Intracranial aneurysms usually go undetected until rupture results in a clinical picture of SAH, intracerebral hemorrhage (ICH), or both. The clinical features that are associated with SAH and ICH are described in detail in Chapters 14 and 15. In some instances, however, the aneurysm is diagnosed before rupture on the basis of SAH related to a separate aneurysm or clinical signs and symptoms unrelated to intracranial hemorrhage, including cranial nerve compression, compression of other central nervous system (CNS) structures, seizures, focal headaches, and cerebral ischemic events that result from embolism of thrombus within large aneurysms. Alternatively, the diagnosis may be fortuitous after CT, MRI, or cerebral arteriographic studies that are performed for an unrelated disorder.

On the basis of existing evidence, it appears that most aneurysms probably form over a relatively short time (hours, days, or weeks) and attain a size allowed by the limits of elasticity in the elastic components of the walls of the aneurysm. At that point, either the aneurysm ruptures or, if the limits of elasticity are not exceeded and the aneurysm maintains itself intact, the walls undergo a process of compensatory hardening, similar to the process in other vascular walls that are subjected to arterial BPs, in which excessive amounts of collagen are formed. The
tensile strength of collagen is several hundred times that of elastic fibers. With this added tensile strength, which continues to accumulate over time, the likelihood of rupture decreases unless the aneurysm is large at the time it initially stabilizes. Aneurysms that are 7 to 10 mm or more in size at the time of initial stabilization are much more likely to undergo subsequent growth and rupture, because the stress on the wall increases with the square of the diameter of the aneurysm. Therefore, it follows that the critical size for aneurysm rupture is lower if rupture occurs at the time of or soon after formation, as appears to be the case for most aneurysms that rupture. The mean size of aneurysms that are discovered after rupture is approximately 7.5 mm; the mean size of aneurysms discovered before rupture, which then go on to rupture, is approximately 20 mm.

It is important to recognize that ruptured and unruptured intracranial aneurysms constitute distinctly different clinical entities and need to be considered and managed as such.
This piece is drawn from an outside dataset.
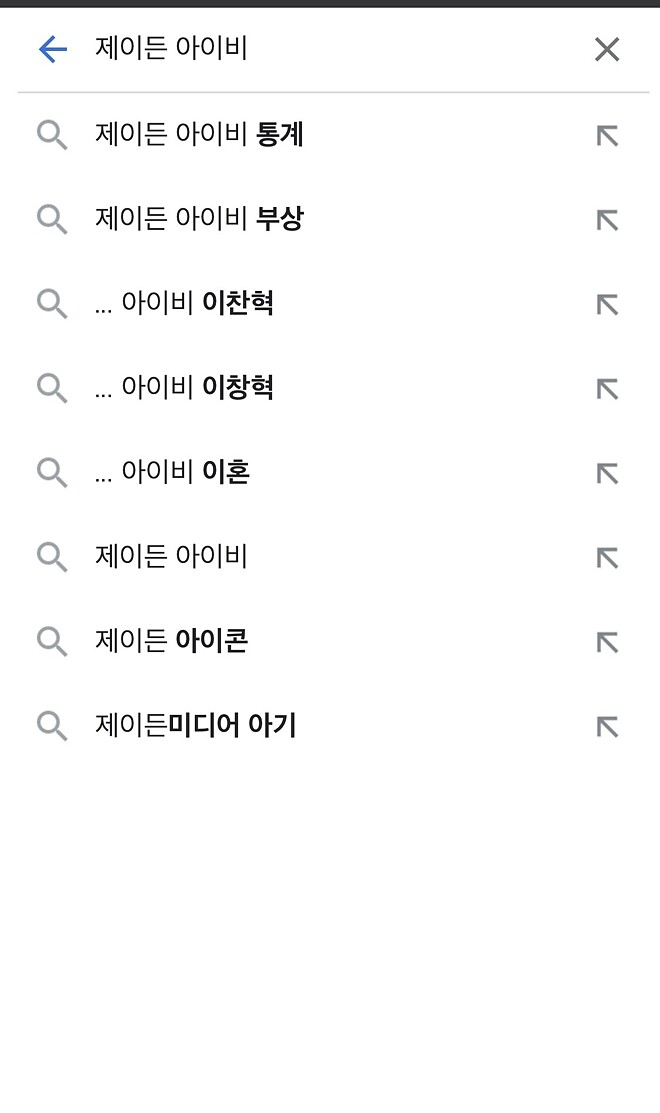660x1113 pixels.
Task: Click the magnifier icon next to 아이비 이혼
Action: [x=52, y=472]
A more thorough discussion of the treatment of patients with unruptured intracranial aneurysms can be found in Chapter 29.

Intracranial aneurysms are typically located at large artery bifurcations involving the circle of Willis and its major branches (Fig. 17-4): internal carotid-posterior communicating artery junction, approximately 30%; anterior communicating artery, 30%; proximal middle cerebral artery, 20% to 25%; and posterior circulation, 10% to 15% among patients with aneurysms that are discovered subsequent to rupture. The locations of unruptured intracranial aneurysms (discovered before rupture) differ somewhat (Fig. 17-4): internal carotid-posterior communicating junction, approximately 45%; anterior communicating artery, 10% to 15%; proximal middle cerebral artery, 30% to 35%; and posterior circulation, 5% to 10%.
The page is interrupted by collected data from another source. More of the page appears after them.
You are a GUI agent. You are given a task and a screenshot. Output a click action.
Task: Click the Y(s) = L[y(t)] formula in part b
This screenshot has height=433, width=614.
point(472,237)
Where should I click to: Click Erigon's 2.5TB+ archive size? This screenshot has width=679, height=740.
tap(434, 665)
Intracranial aneurysms are rare in childhood, and the incidence of aneurysmal SAH is higher in women than in men (ratio, ˜3:2). Approximately 20% to 30% of patients with saccular aneurysms have a family history of SAH or intracranial aneurysm, and 20% to 25% of patients have multiple aneurysms.

The pathogenesis of intracranial saccular aneurysms is controversial and may be multifactorial. There is convincing evidence that these are not congenital
lesions but, rather, that they develop with increasing age. This possibility, however, does not preclude a genetic predisposition for these lesions to develop. Cigarette smoking, female gender, and hypertension appear to be associated with the development of unruptured intracranial aneurysms. Various other environmental factors (use of oral contraceptives, use of stimulant drugs, physical stress, and heavy alcohol consumption) may also have some role in the pathogenesis of ruptured and/or unruptured intracranial aneurysms. Medical conditions that have been associated with intracranial aneurysm include autosomal dominant polycystic kidney disease, intracranial AVM, coarctation of the aorta, Marfan syndrome, type IV Ehlers-Danlos syndrome, hereditary hemorrhagic telangiectasia, fibromuscular dysplasia, bicuspid aortic valve, pseudoxanthoma elasticum, moyamoya disease, neurofibromatosis, pheochromocytoma, Klinefelter syndrome, microcephalic osteodysplastic primordial dwarfism, and pituitary tumors.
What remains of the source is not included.